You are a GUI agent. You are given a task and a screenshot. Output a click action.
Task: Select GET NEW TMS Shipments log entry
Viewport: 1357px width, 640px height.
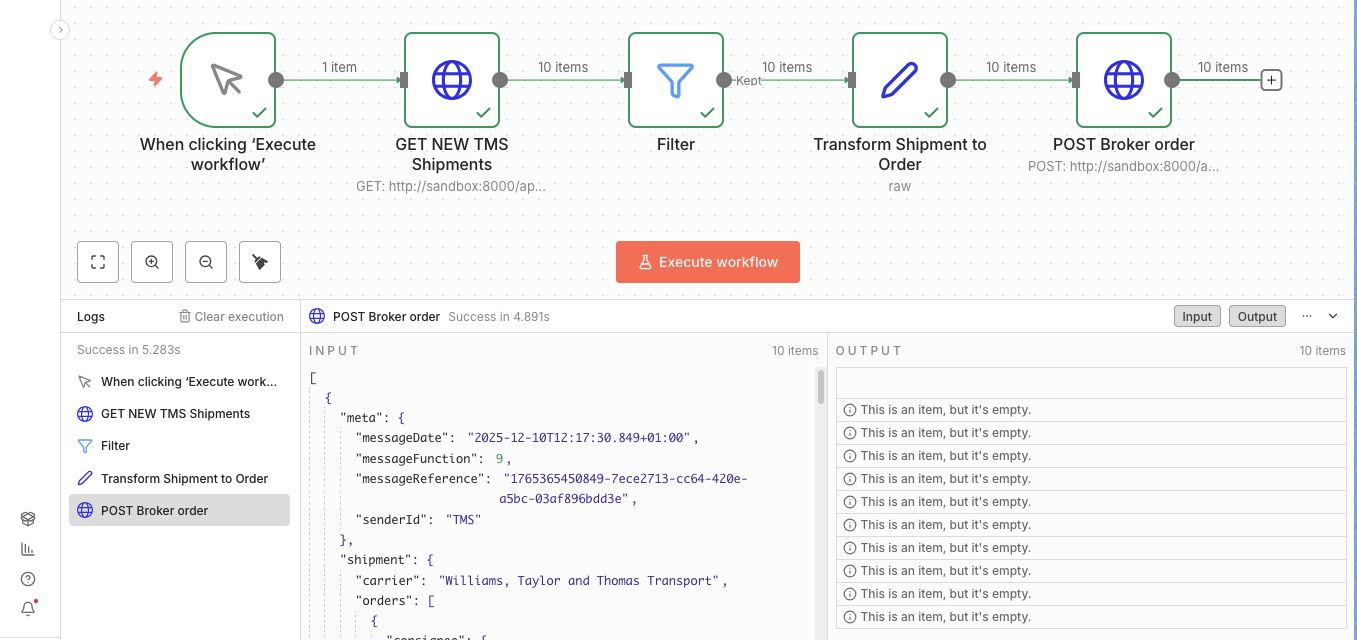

--

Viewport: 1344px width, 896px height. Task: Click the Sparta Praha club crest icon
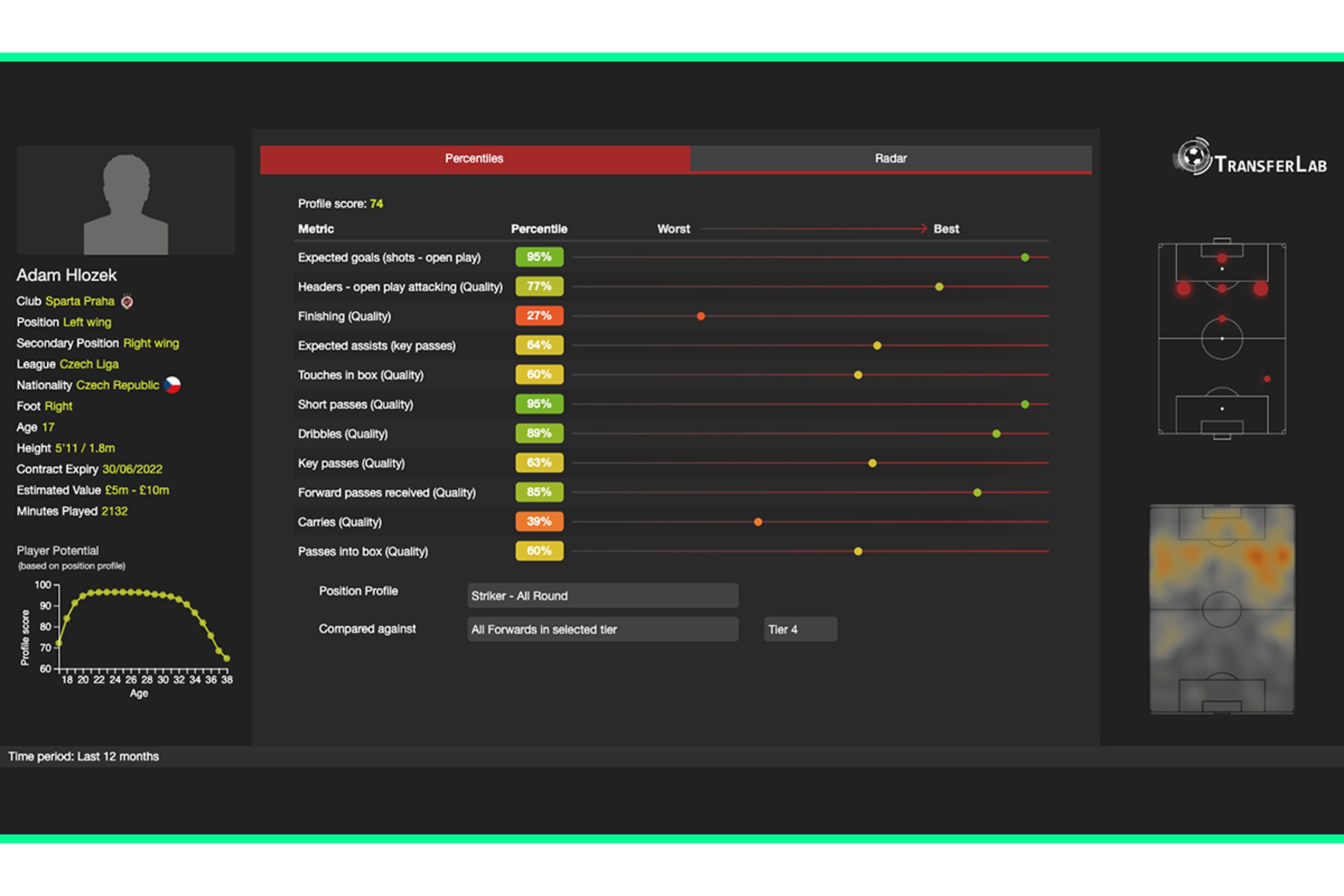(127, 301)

▸ **Exercise goal**:
Extract the lines of the preceding material that run from the line with "Task: Select GET NEW TMS Shipments log entry" through the line with "Viewport: 1357px width, 640px height.", inclusive, reproducing them exactly and adding nothing.

▸ **Result for this task**:
Task: Select GET NEW TMS Shipments log entry
Viewport: 1357px width, 640px height.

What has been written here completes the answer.